Table 1 Clinical and laboratory characteristics of six patients with monkeypox
Fig. 1
figure 1

Proctoscopy under spinal anesthesia in lithotomy position reveals severe proctitis with ulceration at 5–7 o’clock. A small monkeypox lesion can be seen at 6 o’clock in the anoderm (white arrow)


We report on six monkeypox cases hospitalized in a single center. Notable seems the homogeneous clinical presentation with intense anal pain in all but one patients, which was described as unprecedented in severity, despite a history of anal disorders in the past. The pain is in contrast to findings from recent studies from Nigeria, the Democratic Republic of the Congo (DRC) and the UK prior to the current outbreak, where anal pain was not reported [5,6,7]. All patients had practiced condomless receptive anal intercourse in a time window compatible with time of infection. Seminal fluid has been shown to be positive for MPX DNA earlier [8] and MPX DNA was also detected in one sample we tested. Anal lesions were positive for MPX DNA in all three of our cases where swabs had been obtained, a finding also reflected in other reports [8]. Our findings therefore strengthen the hypothesis and current perception that sexual transmission plays a role in the current outbreak. In a recent study from the Democratic Republic of the Congo, the most common exposures to monkeypox were cleaning/dressing/consumption of wild game and handling uncooked, freshly butchered meat. The most common clinical complaints were rash, malaise, sore throat, lymphadenopathy (mostly cervical), and anorexia [7]. Thus, in the study from the DRC, exposure of skin and pharynx led to affection of the skin and the gastrointestinal tract. Contrary to that, our patients suffered from anal pain after receptive anal intercourse. We therefore hypothesize, that the route of transmission conditions the clinical course. The clinical presentation observed in our patients merely reflects the extreme end of anal involvement in monkeypox. Of note, positive anorectal MPX PCR results from asymptomatic persons have been described recently [9].
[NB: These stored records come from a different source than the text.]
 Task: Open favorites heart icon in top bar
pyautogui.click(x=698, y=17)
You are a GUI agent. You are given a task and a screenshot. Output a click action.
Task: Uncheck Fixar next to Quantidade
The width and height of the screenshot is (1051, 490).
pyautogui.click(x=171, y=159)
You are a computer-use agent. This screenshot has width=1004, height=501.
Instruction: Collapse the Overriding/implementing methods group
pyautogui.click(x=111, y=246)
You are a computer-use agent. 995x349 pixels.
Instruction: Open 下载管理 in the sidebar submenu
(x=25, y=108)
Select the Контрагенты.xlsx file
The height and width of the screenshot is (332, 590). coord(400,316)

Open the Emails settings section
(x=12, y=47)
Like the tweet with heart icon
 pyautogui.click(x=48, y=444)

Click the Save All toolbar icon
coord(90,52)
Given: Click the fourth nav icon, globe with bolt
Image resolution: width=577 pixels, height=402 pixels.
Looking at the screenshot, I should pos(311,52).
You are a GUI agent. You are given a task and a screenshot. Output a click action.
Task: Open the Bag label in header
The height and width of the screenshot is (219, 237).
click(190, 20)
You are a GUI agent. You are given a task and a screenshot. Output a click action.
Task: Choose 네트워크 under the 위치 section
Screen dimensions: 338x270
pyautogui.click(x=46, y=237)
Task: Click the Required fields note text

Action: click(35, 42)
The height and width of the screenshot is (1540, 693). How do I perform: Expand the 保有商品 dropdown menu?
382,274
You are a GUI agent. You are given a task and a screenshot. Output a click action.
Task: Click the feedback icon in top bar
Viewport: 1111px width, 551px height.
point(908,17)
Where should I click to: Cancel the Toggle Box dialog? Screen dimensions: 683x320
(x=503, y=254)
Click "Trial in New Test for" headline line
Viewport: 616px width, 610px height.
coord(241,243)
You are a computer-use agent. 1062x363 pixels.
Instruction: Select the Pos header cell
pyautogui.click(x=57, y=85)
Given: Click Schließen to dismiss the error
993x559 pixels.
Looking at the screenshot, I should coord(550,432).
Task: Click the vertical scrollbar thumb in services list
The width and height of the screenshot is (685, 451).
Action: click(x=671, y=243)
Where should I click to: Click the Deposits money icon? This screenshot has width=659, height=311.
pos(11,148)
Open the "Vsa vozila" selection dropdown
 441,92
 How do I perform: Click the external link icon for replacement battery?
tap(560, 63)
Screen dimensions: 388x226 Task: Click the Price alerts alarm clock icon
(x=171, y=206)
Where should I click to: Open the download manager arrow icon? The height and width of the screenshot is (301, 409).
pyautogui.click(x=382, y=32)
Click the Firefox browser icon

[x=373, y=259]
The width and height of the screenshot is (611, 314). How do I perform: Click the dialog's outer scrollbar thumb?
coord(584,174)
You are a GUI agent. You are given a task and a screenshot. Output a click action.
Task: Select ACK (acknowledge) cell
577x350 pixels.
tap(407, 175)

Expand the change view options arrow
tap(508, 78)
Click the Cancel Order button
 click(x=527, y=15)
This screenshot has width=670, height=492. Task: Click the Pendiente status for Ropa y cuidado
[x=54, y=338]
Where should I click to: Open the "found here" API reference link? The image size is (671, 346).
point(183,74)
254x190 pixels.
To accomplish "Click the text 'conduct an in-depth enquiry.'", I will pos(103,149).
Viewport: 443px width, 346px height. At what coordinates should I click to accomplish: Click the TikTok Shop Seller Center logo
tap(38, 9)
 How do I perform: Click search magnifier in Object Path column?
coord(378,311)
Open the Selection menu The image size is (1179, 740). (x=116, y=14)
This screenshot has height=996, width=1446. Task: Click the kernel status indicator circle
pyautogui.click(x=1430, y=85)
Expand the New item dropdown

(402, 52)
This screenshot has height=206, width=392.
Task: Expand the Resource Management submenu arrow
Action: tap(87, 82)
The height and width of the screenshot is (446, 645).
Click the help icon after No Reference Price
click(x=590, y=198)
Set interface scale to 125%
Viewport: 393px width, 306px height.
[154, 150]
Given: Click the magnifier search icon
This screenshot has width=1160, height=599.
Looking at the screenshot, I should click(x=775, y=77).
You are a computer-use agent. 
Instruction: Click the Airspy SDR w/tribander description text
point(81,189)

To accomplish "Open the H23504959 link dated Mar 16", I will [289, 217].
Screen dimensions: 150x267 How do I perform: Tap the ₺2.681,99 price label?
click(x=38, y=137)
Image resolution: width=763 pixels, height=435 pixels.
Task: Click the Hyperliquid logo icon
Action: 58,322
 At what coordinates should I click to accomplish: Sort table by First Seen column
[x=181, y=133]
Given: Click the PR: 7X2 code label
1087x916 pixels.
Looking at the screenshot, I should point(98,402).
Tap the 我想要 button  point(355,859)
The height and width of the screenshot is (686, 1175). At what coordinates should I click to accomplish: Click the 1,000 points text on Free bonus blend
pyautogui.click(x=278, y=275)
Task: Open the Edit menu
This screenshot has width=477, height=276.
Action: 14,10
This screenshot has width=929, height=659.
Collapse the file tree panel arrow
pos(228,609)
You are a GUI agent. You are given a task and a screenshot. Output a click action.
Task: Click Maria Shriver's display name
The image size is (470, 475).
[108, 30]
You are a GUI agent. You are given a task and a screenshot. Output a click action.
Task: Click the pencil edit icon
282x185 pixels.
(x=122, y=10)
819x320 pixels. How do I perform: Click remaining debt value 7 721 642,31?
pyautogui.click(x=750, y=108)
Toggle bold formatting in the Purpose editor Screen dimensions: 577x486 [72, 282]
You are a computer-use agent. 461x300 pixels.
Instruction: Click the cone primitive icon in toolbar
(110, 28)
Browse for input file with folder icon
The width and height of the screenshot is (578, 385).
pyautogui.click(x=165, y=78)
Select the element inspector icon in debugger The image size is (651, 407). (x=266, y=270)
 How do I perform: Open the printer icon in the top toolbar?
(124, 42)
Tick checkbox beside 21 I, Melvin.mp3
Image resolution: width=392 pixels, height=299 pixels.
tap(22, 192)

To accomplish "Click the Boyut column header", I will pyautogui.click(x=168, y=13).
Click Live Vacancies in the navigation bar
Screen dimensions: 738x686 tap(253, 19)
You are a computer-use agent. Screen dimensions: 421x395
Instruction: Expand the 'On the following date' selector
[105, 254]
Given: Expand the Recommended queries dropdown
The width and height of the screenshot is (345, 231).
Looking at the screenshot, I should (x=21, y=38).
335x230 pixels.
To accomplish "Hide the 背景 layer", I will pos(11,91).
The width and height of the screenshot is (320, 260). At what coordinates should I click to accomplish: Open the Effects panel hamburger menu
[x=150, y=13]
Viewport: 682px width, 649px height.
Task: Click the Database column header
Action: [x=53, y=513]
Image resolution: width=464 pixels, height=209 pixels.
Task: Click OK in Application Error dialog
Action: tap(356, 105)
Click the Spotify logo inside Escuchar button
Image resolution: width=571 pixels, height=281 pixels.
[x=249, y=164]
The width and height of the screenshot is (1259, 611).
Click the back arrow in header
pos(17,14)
None of our patients was treated with tecovirimat. The availability of tecovirimat in Germany was limited to five treatment courses for the whole country. Requests for tecovirimat had to be discussed within the working group of competence and treatment centers for high-consequence infectious diseases (Ständiger Arbeitskreis der Kompetenz- und Behandlungszentren für Krankheiten durch hochpathogene Erreger (STAKOB) at the Robert Koch-Institute (RKI)). We did not request tecovirimat for our patients as none of them was immunocompromised and no immediate danger for critical organs was perceived. However, we do not know whether administration of tecovirimat would have alleviated the intense pain. We did neither request brincidofovir as this drug was not available in Germany and treatment can be associated with side effects, hepatotoxicity in particular [6]. The World Health Organization (WHO), in its interim rapid response guidance, recommends antivirals to be preferentially administered within randomized clinical trials [10].

From May 27, to June 10, 2022, six out of 120 patients with confirmed monkeypox in Berlin were hospitalized in our center. Further six of 497 patients were treated as in-patients as of June 29, 2022. The decreasing hospitalization rate may reflect growing competence with the management of monkeypox cases. Of note, no cases with critical or life-threatening clinical conditions have been reported so far. Although severe, the pain described by our patients responded to analgesics.